O presidente da CNT, Confederação Nacional do Transporte, afirmou apoiar o debate sobre flexibilização da jornada de trabalho. A declaração ocorre em meio à tramitação da PEC 12/2026, conhecida como PEC do Trabalho Flexível, proposta por 36 parlamentares.
Entidades do setor comercial e industrial publicaram uma carta aberta pedindo a aprovação da PEC. Assinam CNI, CNC, CNA e Fiesp, que juntas representam mais de 40 milhões de empregos e 91% do PIB. O documento defende a flexibilização como alternativa à recente PEC que acabou com a escala 6×1.
Terça-feira, 9, as entidades ressaltaram que a rigidez da proposta aprovada na Câmara pode elevar custos de produtos e prejudicar trabalhadores que recebem comissões. O grupo aponta riscos de inflação e perda de poder de compra para a população.
Impactos econômicos
Vander Costa disse que reduzir a jornada de 44 para 40 horas pode elevar custos para empresários, com efeitos em preços e remuneração. Em avaliações técnicas, o setor de transportes estima aumento de cerca de 10% nos custos, refletindo em bilhões de reais por ano.

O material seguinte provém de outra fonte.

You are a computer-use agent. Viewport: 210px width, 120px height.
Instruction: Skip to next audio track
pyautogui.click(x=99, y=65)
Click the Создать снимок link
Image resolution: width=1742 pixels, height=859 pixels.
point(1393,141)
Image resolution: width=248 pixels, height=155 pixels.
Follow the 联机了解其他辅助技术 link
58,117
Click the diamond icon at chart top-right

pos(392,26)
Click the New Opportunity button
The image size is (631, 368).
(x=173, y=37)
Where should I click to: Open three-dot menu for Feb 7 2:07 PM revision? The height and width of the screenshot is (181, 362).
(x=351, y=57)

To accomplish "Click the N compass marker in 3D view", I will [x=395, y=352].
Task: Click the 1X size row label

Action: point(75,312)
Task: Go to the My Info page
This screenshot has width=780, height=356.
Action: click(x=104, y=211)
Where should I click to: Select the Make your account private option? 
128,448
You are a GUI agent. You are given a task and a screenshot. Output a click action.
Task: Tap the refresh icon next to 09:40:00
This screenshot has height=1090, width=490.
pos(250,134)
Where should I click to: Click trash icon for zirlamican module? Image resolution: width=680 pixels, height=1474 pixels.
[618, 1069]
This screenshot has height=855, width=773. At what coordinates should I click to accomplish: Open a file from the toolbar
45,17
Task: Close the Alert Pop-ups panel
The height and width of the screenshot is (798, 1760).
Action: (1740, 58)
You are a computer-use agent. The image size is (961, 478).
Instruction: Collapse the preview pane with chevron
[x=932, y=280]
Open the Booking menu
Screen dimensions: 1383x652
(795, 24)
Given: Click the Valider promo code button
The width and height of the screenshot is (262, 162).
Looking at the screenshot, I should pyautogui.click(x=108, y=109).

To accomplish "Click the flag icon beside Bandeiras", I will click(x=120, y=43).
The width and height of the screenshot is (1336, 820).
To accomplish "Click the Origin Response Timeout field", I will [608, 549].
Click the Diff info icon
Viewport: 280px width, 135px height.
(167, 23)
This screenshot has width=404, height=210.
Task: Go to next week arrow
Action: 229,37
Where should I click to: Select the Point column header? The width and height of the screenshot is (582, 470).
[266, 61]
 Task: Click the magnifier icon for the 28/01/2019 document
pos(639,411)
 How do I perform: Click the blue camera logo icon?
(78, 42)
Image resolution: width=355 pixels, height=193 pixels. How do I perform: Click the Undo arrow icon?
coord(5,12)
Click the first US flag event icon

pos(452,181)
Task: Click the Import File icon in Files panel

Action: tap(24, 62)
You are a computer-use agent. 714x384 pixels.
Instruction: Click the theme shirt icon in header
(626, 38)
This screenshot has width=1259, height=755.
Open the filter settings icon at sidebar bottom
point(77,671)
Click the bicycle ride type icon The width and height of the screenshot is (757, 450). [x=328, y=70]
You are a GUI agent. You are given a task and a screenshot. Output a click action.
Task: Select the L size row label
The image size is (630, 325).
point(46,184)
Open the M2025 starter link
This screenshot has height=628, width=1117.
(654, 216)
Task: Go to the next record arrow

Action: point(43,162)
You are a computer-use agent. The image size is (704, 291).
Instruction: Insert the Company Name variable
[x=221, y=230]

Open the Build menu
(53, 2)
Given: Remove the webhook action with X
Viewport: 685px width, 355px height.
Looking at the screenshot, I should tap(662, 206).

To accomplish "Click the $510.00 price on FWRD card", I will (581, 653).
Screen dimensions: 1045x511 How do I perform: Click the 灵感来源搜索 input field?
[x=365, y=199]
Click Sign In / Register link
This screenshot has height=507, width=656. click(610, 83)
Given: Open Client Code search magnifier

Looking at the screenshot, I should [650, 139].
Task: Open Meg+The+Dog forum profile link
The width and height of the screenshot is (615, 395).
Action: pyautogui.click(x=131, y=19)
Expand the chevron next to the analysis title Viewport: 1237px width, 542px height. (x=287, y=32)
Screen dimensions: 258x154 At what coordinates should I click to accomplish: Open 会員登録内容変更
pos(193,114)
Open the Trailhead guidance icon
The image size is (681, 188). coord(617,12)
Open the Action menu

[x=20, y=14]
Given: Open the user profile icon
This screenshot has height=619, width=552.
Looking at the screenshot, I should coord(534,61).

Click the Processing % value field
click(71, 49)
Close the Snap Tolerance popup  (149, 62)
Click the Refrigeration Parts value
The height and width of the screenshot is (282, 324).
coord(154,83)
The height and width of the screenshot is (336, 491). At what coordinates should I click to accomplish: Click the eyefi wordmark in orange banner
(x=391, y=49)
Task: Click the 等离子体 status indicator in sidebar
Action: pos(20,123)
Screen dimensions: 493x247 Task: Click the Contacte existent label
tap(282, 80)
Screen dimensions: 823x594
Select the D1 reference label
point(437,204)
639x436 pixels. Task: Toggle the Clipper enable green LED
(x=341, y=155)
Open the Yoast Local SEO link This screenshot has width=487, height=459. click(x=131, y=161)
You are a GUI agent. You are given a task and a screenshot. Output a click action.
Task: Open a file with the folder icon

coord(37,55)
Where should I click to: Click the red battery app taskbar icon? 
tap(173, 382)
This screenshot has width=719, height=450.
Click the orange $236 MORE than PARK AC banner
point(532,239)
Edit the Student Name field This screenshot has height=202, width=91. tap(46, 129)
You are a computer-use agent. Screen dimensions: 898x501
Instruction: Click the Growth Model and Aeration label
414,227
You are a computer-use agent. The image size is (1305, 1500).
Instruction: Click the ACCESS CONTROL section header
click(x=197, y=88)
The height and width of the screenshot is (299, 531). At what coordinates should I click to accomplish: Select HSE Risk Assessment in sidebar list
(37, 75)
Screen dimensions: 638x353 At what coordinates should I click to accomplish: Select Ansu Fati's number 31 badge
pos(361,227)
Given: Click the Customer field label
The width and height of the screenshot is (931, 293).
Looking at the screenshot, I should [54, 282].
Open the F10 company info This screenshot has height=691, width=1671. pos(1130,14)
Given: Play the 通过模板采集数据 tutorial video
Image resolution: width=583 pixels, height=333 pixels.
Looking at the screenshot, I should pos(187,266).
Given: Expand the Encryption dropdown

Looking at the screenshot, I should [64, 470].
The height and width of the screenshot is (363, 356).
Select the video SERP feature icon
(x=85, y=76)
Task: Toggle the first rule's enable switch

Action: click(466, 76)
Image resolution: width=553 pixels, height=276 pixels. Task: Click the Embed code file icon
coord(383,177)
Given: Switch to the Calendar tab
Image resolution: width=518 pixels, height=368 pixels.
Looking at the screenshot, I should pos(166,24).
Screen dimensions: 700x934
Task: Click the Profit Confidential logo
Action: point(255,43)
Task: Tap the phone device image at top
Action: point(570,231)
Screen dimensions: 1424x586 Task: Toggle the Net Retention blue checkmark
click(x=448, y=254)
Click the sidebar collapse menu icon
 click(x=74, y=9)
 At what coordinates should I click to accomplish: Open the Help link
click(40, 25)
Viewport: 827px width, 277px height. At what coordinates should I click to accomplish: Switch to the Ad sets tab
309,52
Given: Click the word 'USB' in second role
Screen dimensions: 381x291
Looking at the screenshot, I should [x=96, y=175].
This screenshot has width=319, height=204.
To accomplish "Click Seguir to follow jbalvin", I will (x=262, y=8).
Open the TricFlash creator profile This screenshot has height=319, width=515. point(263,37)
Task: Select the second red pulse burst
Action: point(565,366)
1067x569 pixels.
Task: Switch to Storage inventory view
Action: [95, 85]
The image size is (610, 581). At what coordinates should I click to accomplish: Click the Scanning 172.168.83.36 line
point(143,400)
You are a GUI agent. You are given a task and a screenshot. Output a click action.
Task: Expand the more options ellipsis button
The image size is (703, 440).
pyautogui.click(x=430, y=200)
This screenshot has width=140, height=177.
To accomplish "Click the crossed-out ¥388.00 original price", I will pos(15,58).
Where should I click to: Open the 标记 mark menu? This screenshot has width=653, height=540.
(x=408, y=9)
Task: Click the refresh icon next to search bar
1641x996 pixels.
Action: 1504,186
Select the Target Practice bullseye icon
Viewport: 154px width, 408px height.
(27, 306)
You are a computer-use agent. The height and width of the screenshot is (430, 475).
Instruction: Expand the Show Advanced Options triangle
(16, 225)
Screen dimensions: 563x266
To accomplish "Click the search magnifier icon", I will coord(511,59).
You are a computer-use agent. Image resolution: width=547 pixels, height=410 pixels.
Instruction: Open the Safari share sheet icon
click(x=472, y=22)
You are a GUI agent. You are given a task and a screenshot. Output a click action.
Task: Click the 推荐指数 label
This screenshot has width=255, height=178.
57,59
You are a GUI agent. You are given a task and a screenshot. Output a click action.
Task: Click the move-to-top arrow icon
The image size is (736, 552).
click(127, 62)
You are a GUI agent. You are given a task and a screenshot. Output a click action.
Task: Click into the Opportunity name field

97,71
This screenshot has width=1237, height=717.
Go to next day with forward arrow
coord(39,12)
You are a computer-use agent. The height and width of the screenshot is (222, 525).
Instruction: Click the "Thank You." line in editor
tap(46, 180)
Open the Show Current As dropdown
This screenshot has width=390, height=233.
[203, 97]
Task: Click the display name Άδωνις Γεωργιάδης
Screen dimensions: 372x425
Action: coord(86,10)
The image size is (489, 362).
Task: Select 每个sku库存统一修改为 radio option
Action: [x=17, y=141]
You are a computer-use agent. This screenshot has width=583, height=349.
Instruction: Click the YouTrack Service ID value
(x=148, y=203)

Sobre a coexistência das duas propostas, o dirigente afirmou que as duas podem conviver, permitindo a opção ao trabalhador. A PEC do Trabalho Flexível é apresentada como modelo semelhante ao norte-americano, com escolha sobre quantos dias trabalhar.
O presidente da CNT pediu que o Senado siga o rito constitucional, com formação de comissão, audiências públicas e votação em dois turnos com interstício. O objetivo é permitir amplo debate antes de qualquer mudança constitucional.